July 01, 2022

What the VRP sweeping definition changes means for your business

Quan Nguyen

How people pay for things is changing rapidly and account-to-account payments, embedded across online experiences, are the future. Variable Recurring Payments (VRPs) have the potential to help account-to-account open banking payments become the norm in the UK. 

VRPs are recurring payments, similar to direct debits, from current accounts via open banking. What’s different about VRPs is they enable consumers to approve transactions that vary in amount from month-to-month, making them particularly useful for payments like a monthly gas and electric bill. To help build on the early success of open banking payments, we’re working with the nine largest UK banks to help test and implement VRP API features, solving for a broader set of challenges. 

The first feature we’re developing is sweeping, which is the automatic movement of funds between two accounts with the same owner. Examples of sweeping include automatically moving funds between current accounts to avoid overdraft fees or to take advantage of better interest rates. Sweeping can also be used to automatically trigger loan repayments when account balances exceed a certain amount, or to save for that next big trip.

 The use cases that fit within the scope of sweeping include:

  • Intelligent savings: VRPs can encourage savings through sweeping, whereby money automatically moves from an account with excess funds to another current (with higher interest) or savings account. This is perfect for those building Wealth-Tech solutions who offer current or savings accounts, like Moneybox. 

  • Smart loan and credit repayments: VRPs can also be used to help with overdrafts and loans.

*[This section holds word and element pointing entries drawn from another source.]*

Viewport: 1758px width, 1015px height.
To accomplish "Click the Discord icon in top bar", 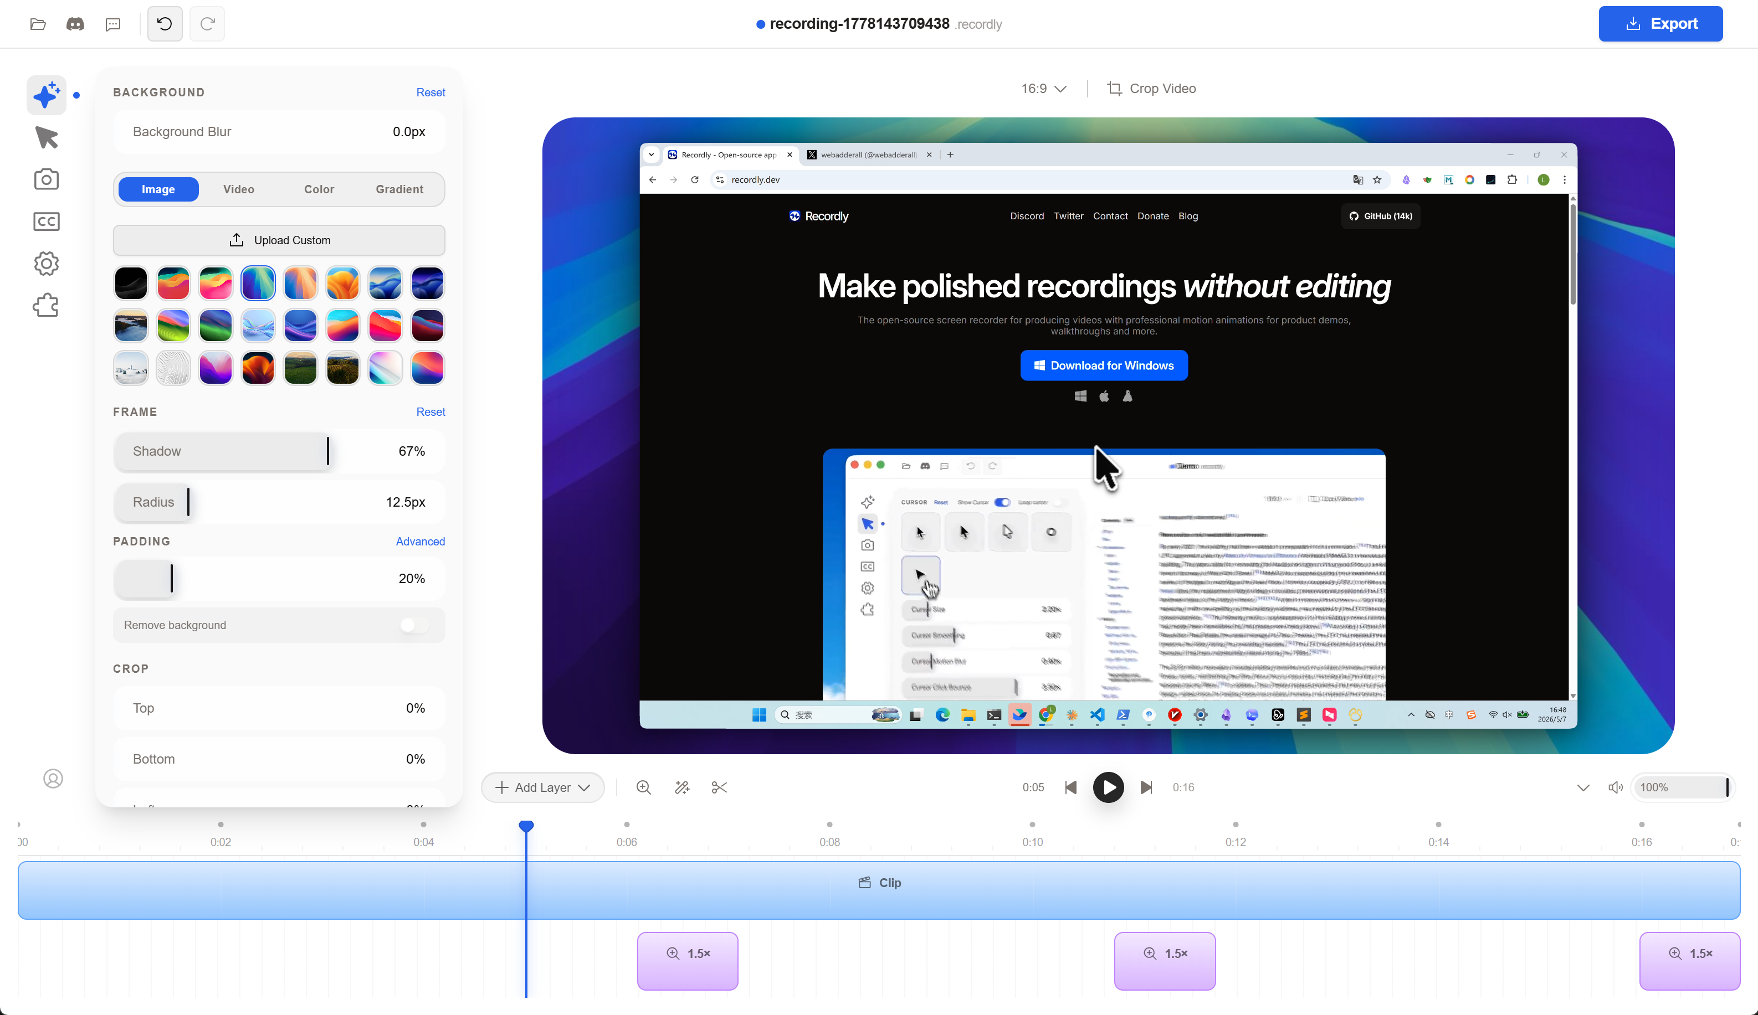I will pyautogui.click(x=75, y=24).
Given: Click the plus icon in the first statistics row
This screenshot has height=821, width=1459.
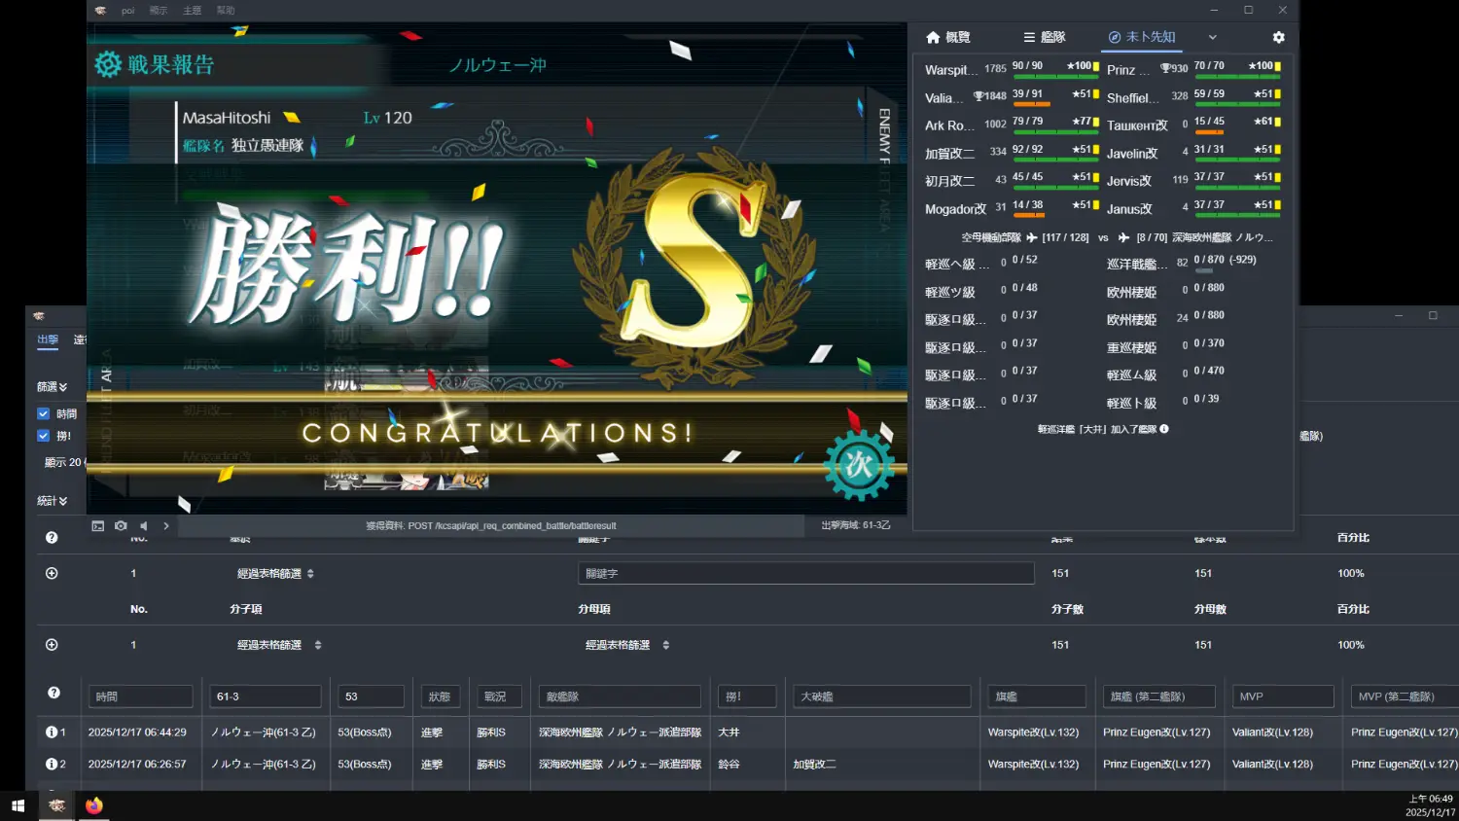Looking at the screenshot, I should 52,574.
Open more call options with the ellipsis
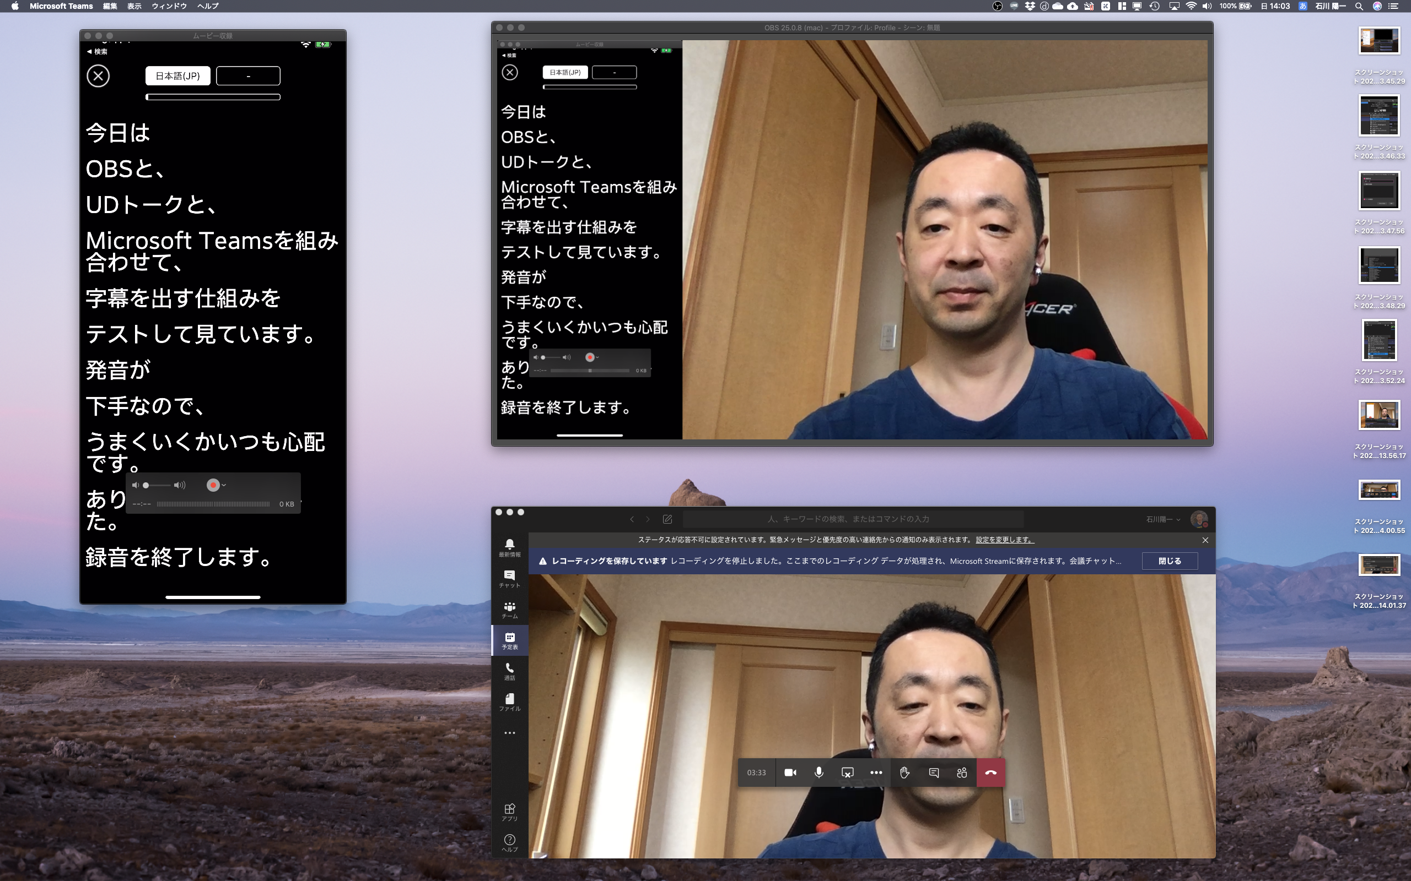The width and height of the screenshot is (1411, 881). (877, 772)
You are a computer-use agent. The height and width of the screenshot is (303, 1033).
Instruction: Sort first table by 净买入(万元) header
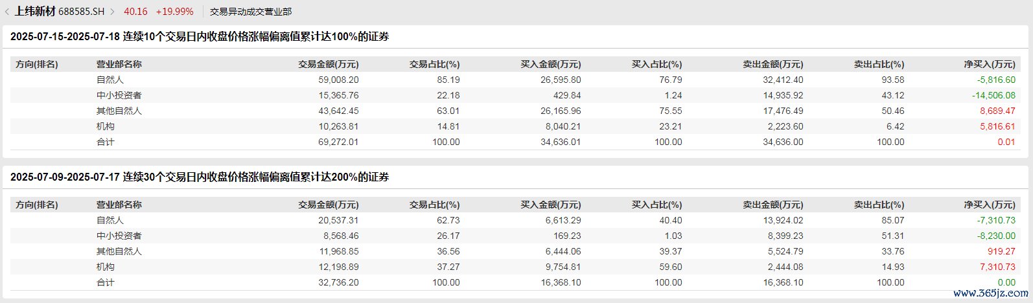989,64
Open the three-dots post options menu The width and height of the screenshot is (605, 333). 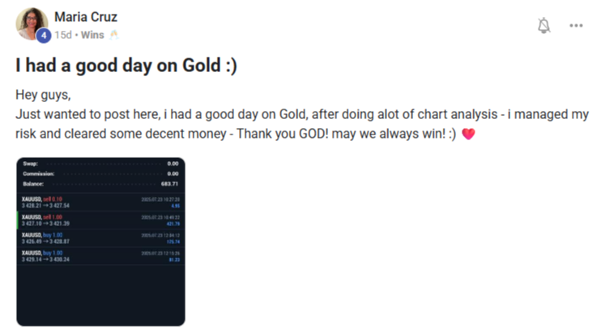pyautogui.click(x=576, y=25)

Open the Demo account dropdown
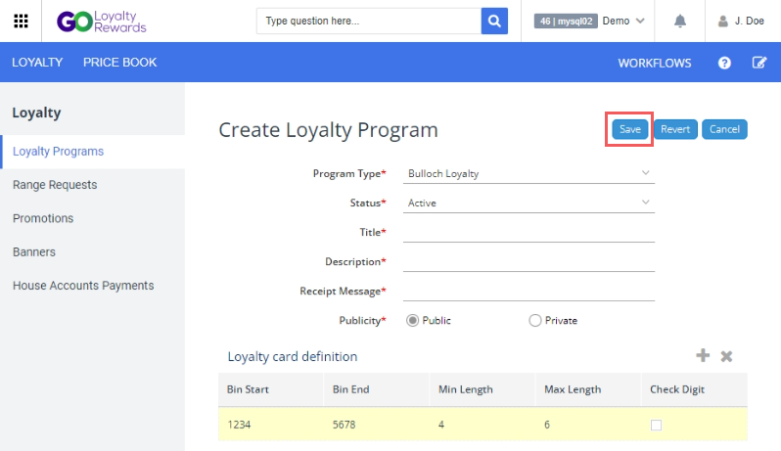coord(623,21)
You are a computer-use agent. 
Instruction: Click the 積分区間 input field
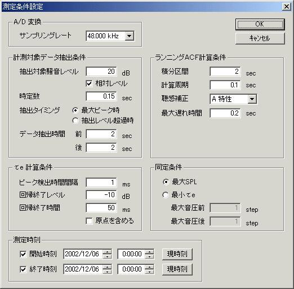(x=225, y=72)
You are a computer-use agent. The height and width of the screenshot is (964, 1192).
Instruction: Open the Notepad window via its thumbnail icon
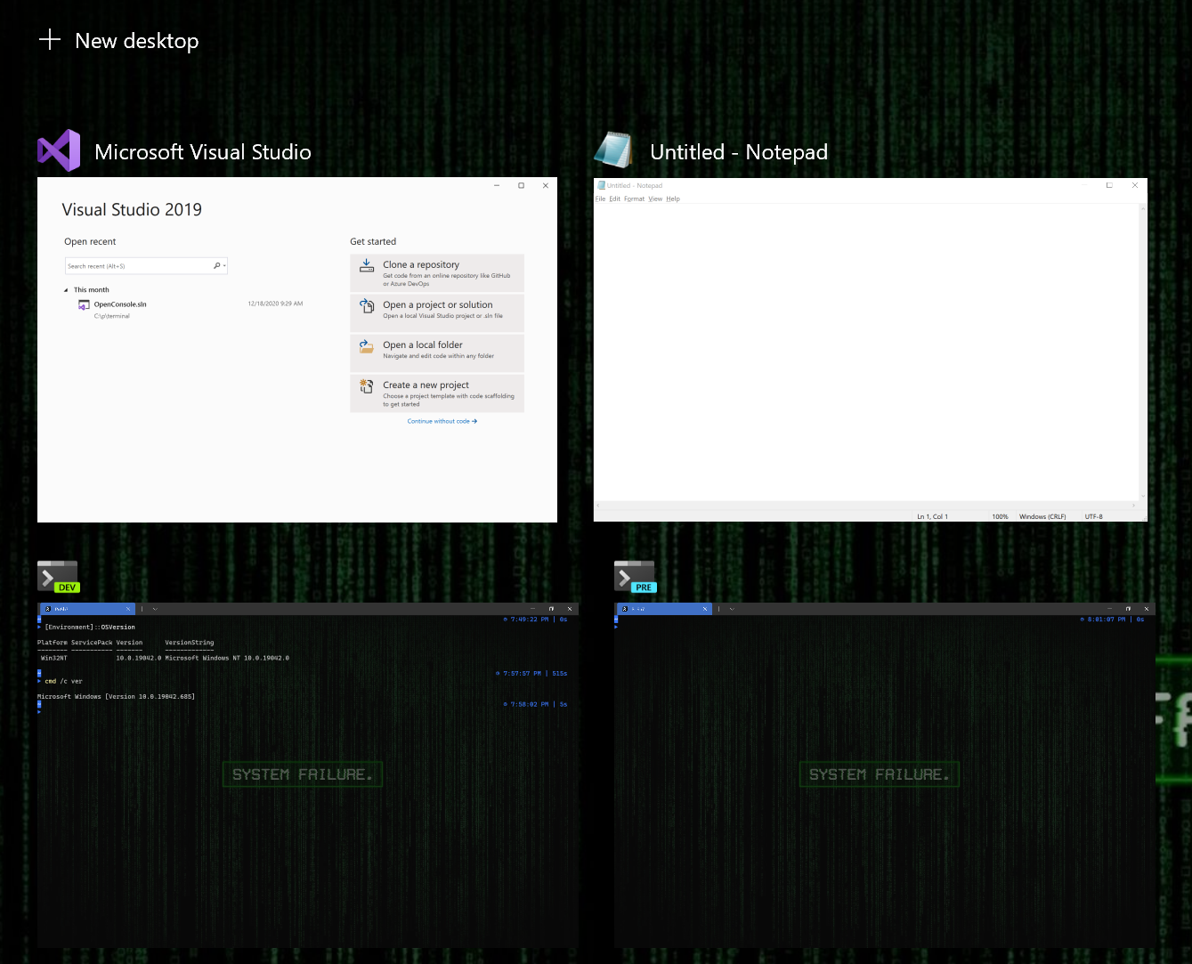pos(613,150)
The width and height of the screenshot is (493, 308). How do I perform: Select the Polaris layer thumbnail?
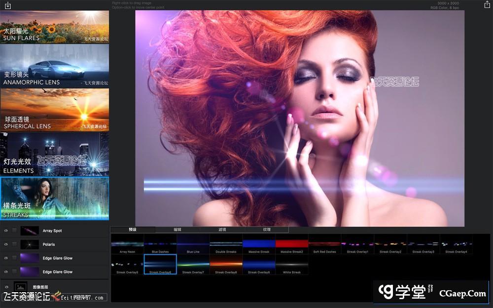tap(30, 244)
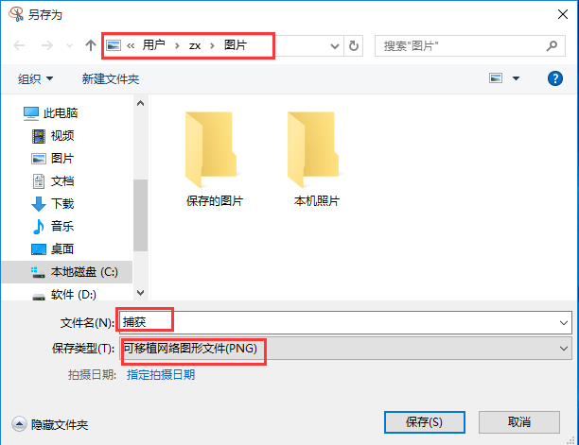This screenshot has height=445, width=579.
Task: Click the navigation pane scrollbar thumb
Action: click(140, 215)
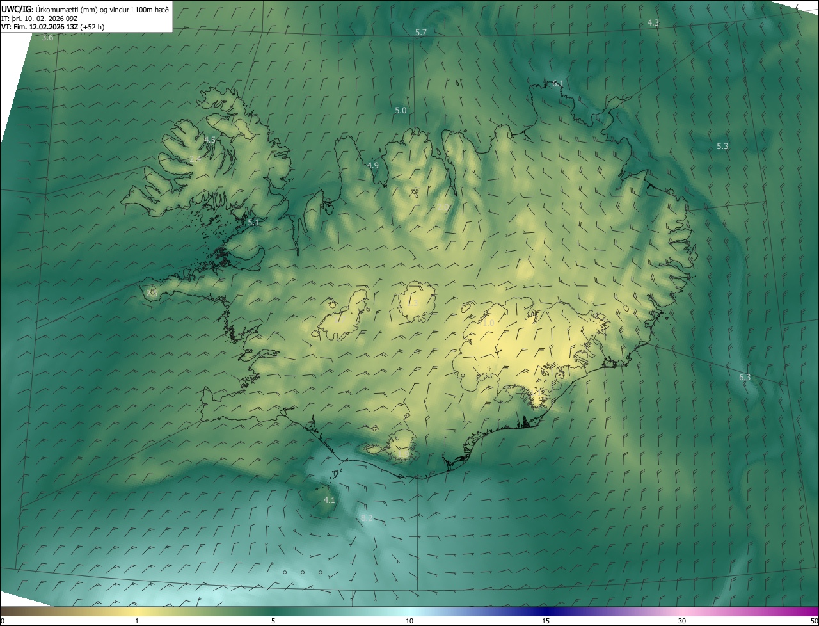
Task: Click the 5.7 value label at top center
Action: tap(420, 32)
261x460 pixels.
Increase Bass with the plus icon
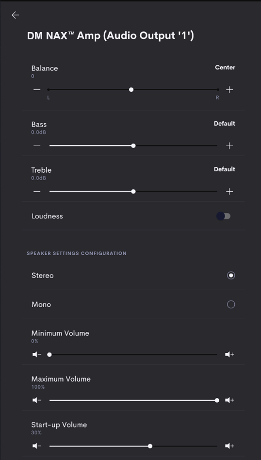[x=229, y=146]
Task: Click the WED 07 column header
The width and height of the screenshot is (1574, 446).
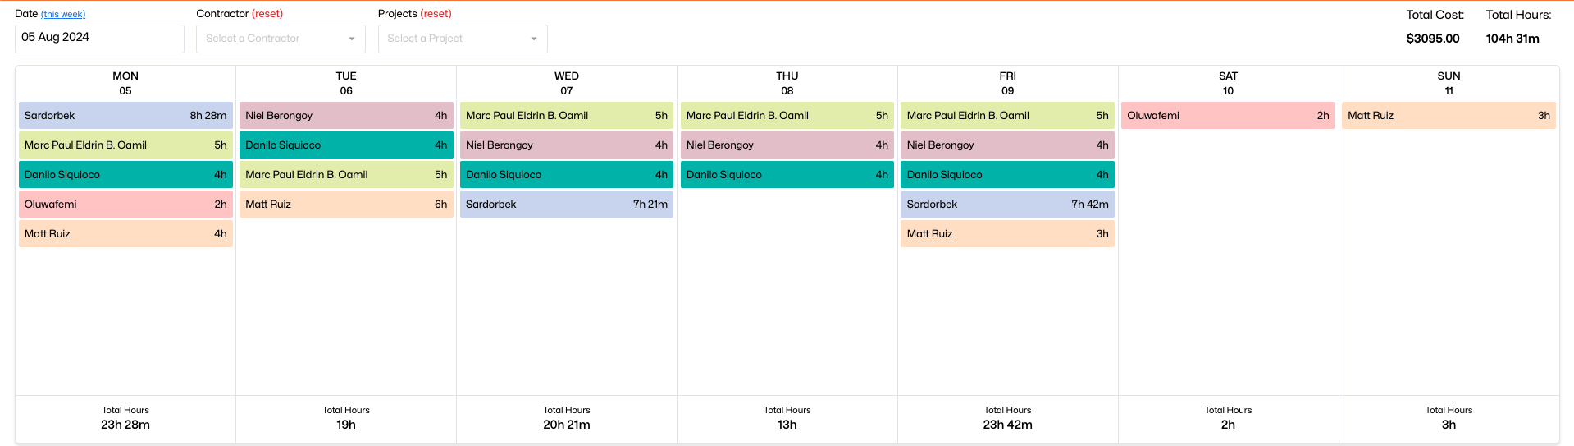Action: (566, 83)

This will allow users to automatically pay off their outstanding overdraft in one account from another account with a positive balance. Lenders and credit card issuers can also use Plaid’s data products to select the optimum amounts and timing for users to repay.

  • Automated financial goals: End users can set financial goals, and fintech applications (using Plaid’s VRP solution) can automatically transfer funds via sweeping to help end users reach those goals.

Are you curious about our work to help develop VRP and if it’s a fit for your business?  Reach out to our sales team by clicking the contact sales button below.

For more details on the definition, a summary of the sweeping use cases as defined by the Competition and Markets Authority (CMA) as of the date of this blog post: 

Within scope

  • Sweeping between current accounts to avoid overdrafts.

  • Sweeping to accounts used for unbundling overdrafts from current accounts and other alternative forms of credit that closely compete with overdrafts.

  • Sweeping to accounts which are used for loan repayments as part of a service that provides alternative forms of credit to an overdraft.

  • Sweeping to credit card accounts.

  • Sweeping to interest paying cash savings accounts.

Out of scope

  • Sweeping to make e-commerce purchases.

  • Sweeping to accounts used for the purchase of cryptocurrency and other similar assets. 

  • Sweeping in order to use online gambling and gaming services.

  • Sweeping to accounts used for foreign exchange or international money transfer services.

Further clarification:

  • E-money accounts that are used by consumers and SMEs as substitutes for current accounts – these are considered to be within scope and reflective of the objectives of the Open Banking remedy.

  • Investment products (including pensions) that may be used by consumers as alternatives to savings accounts – these are considered to be out of scope. For the avoidance of doubt, cash savings are included as noted above.